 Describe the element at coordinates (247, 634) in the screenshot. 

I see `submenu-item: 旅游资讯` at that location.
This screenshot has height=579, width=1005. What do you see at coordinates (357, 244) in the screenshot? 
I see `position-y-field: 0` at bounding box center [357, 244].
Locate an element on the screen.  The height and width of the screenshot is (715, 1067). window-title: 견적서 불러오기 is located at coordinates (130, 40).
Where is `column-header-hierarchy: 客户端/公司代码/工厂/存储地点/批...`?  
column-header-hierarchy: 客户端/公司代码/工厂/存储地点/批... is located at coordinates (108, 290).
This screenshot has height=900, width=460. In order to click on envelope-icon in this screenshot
...
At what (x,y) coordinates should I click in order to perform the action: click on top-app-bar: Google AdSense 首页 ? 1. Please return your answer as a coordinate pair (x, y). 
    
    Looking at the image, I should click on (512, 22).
--
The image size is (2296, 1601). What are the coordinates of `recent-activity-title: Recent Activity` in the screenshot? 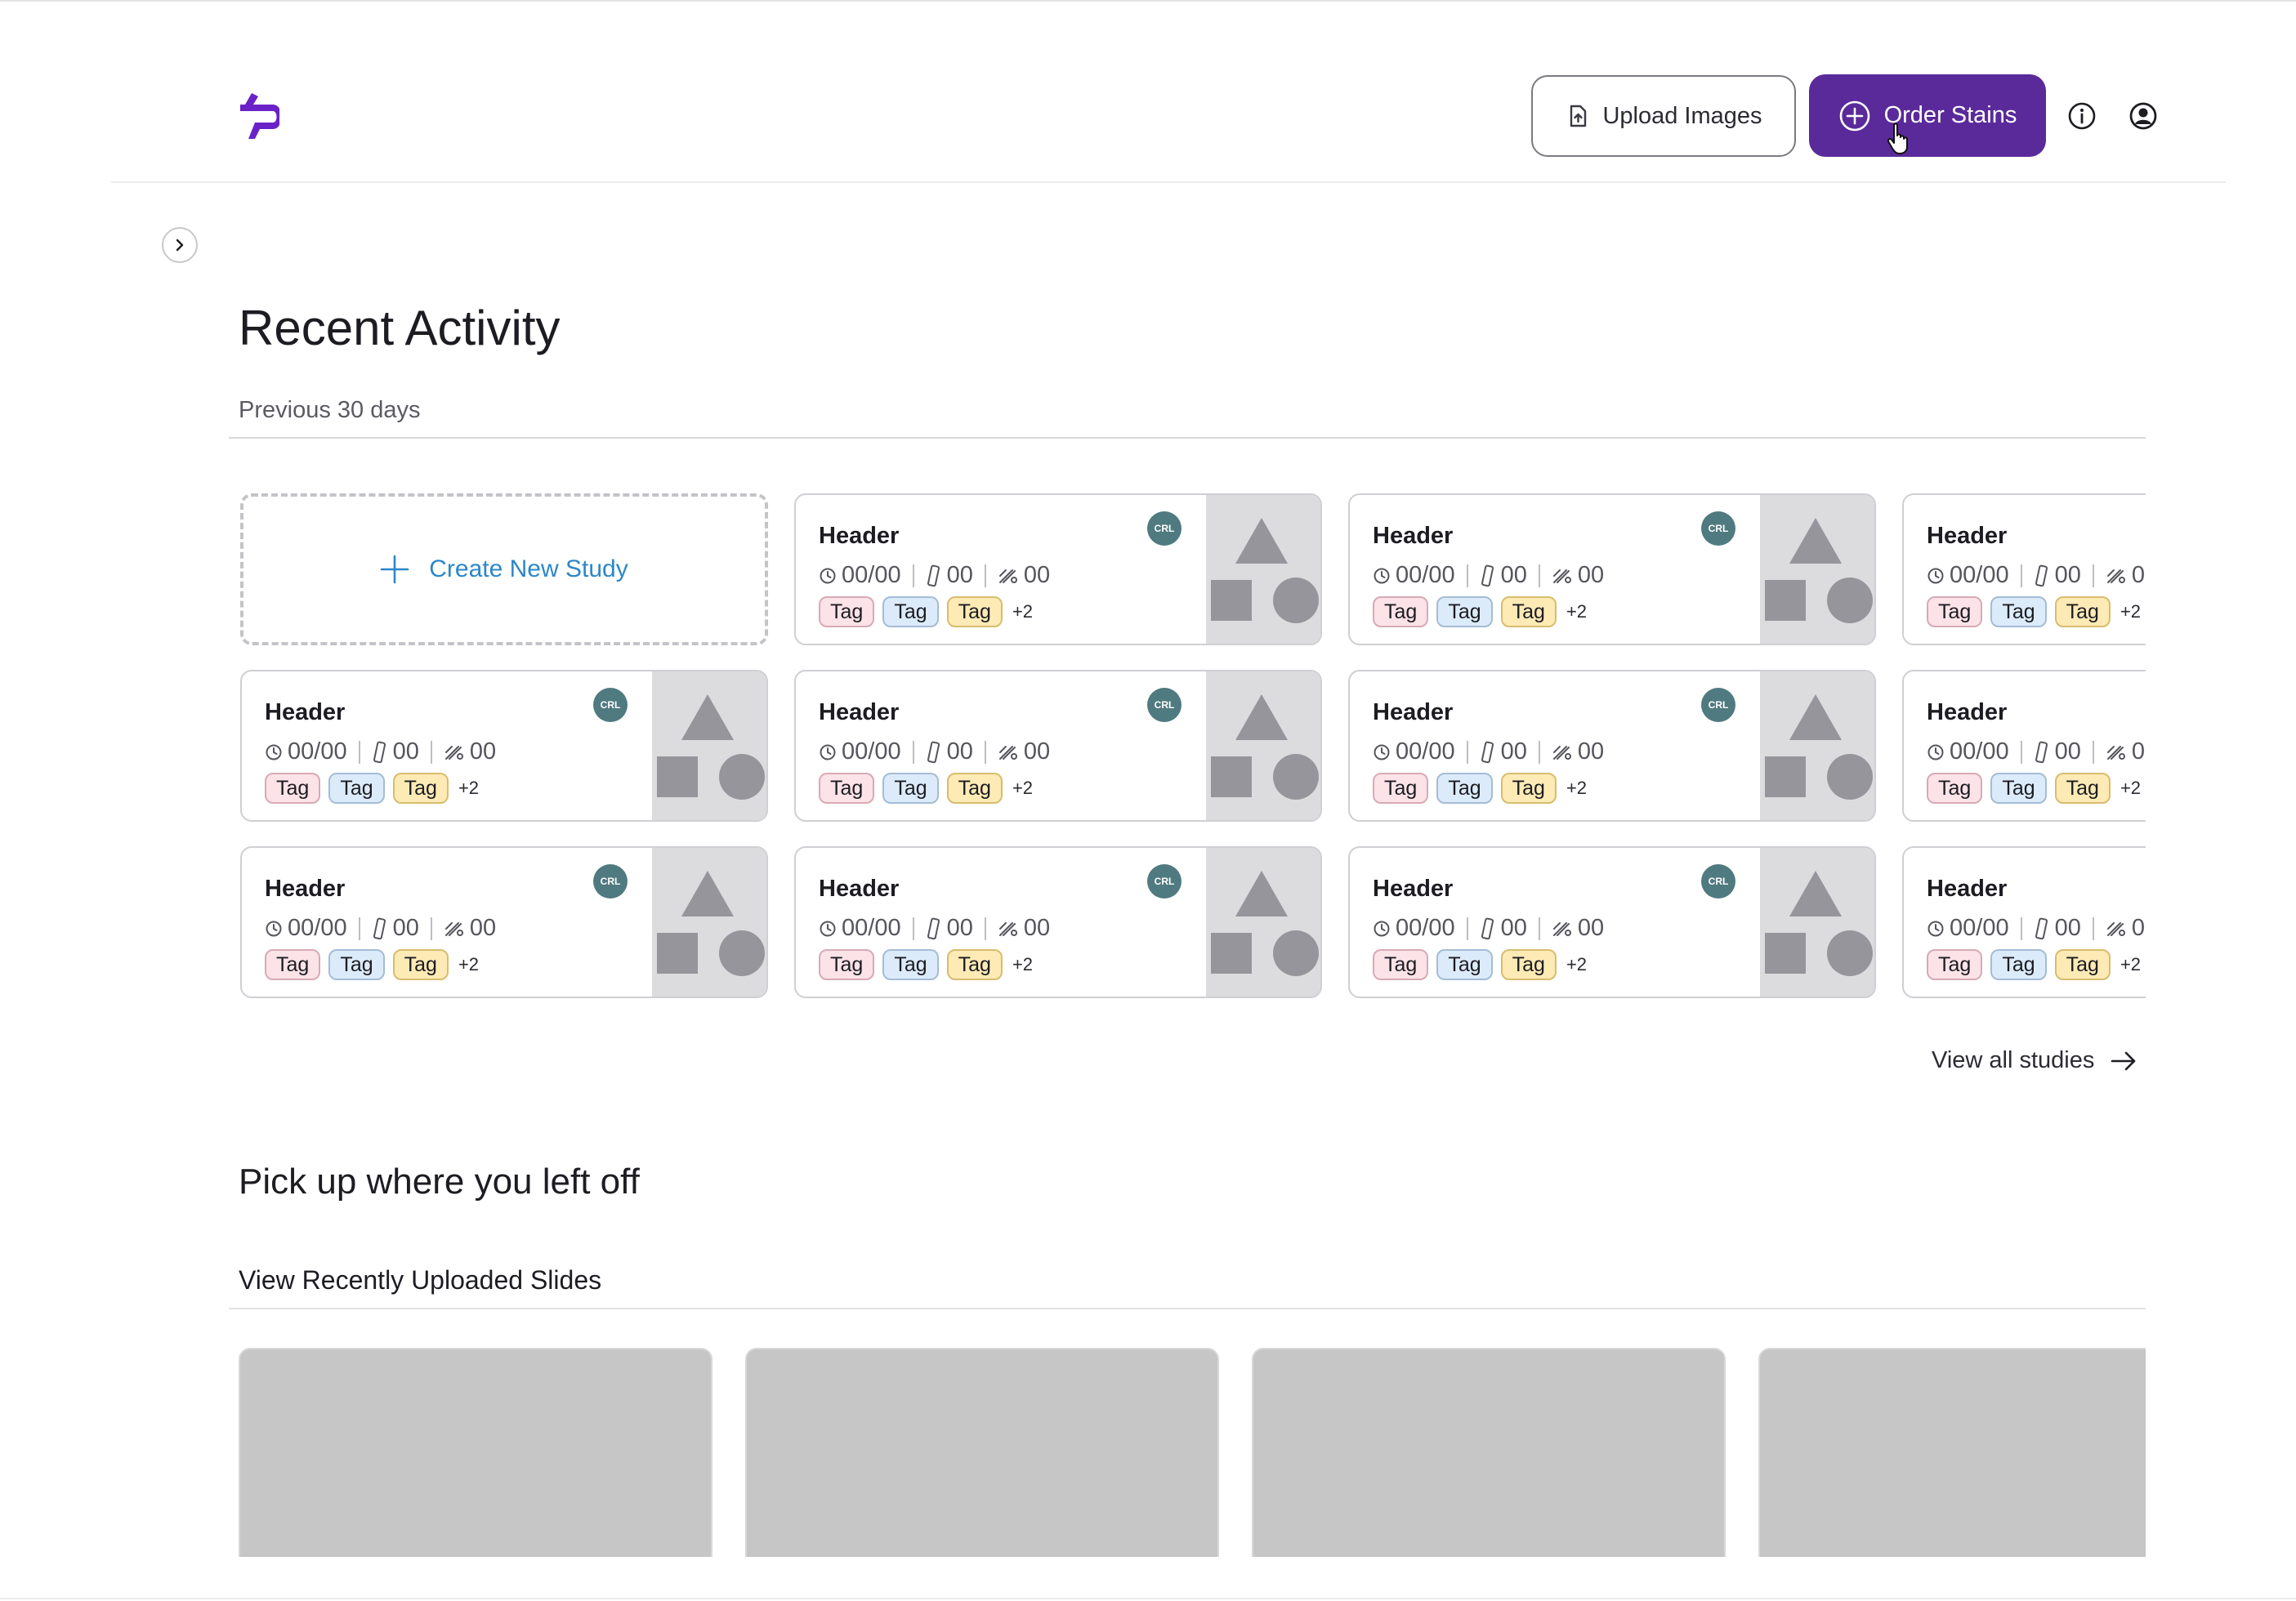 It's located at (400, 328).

* [What needs to be done]: Duplicate the listing from the line with "Describe the element" up to and including the line with "This screenshot has height=900, width=460.", keeping each line unchanged.

* [Output for this task]:
 Describe the element at coordinates (247, 634) in the screenshot. 

I see `submenu-item: 旅游资讯` at that location.
This screenshot has height=579, width=1005. What do you see at coordinates (357, 244) in the screenshot? 
I see `position-y-field: 0` at bounding box center [357, 244].
Locate an element on the screen.  The height and width of the screenshot is (715, 1067). window-title: 견적서 불러오기 is located at coordinates (130, 40).
Where is `column-header-hierarchy: 客户端/公司代码/工厂/存储地点/批...`?  
column-header-hierarchy: 客户端/公司代码/工厂/存储地点/批... is located at coordinates (108, 290).
This screenshot has height=900, width=460. In order to click on envelope-icon in this screenshot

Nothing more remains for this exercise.